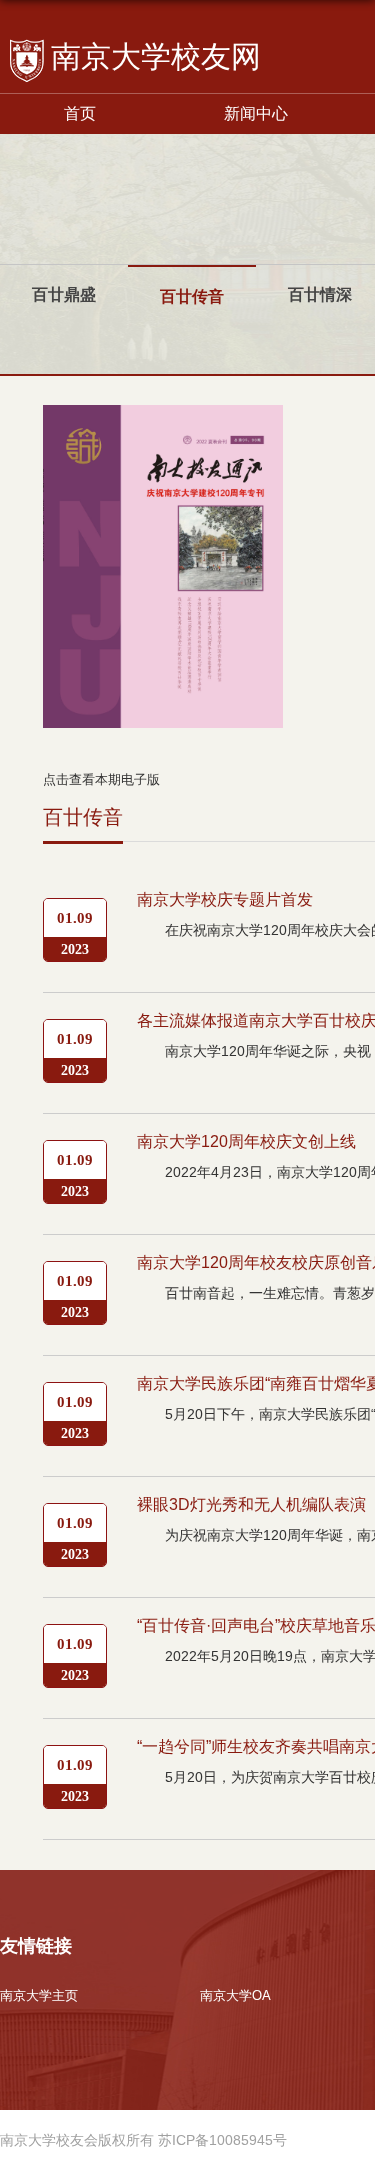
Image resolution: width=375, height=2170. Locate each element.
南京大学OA (235, 1995)
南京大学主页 (39, 1995)
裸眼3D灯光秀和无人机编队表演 (251, 1504)
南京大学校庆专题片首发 (225, 899)
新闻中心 (256, 113)
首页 (80, 113)
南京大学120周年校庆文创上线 (246, 1141)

REQUIRED ACTION – Output every entry exactly. Pictures stay out.

TASK ANSWER –
Image resolution: width=375, height=2170. Locate each element.
南京大学OA (235, 1995)
南京大学主页 (39, 1995)
裸眼3D灯光秀和无人机编队表演 (251, 1504)
南京大学校庆专题片首发 (225, 899)
新闻中心 (256, 113)
首页 (80, 113)
南京大学120周年校庆文创上线 (246, 1141)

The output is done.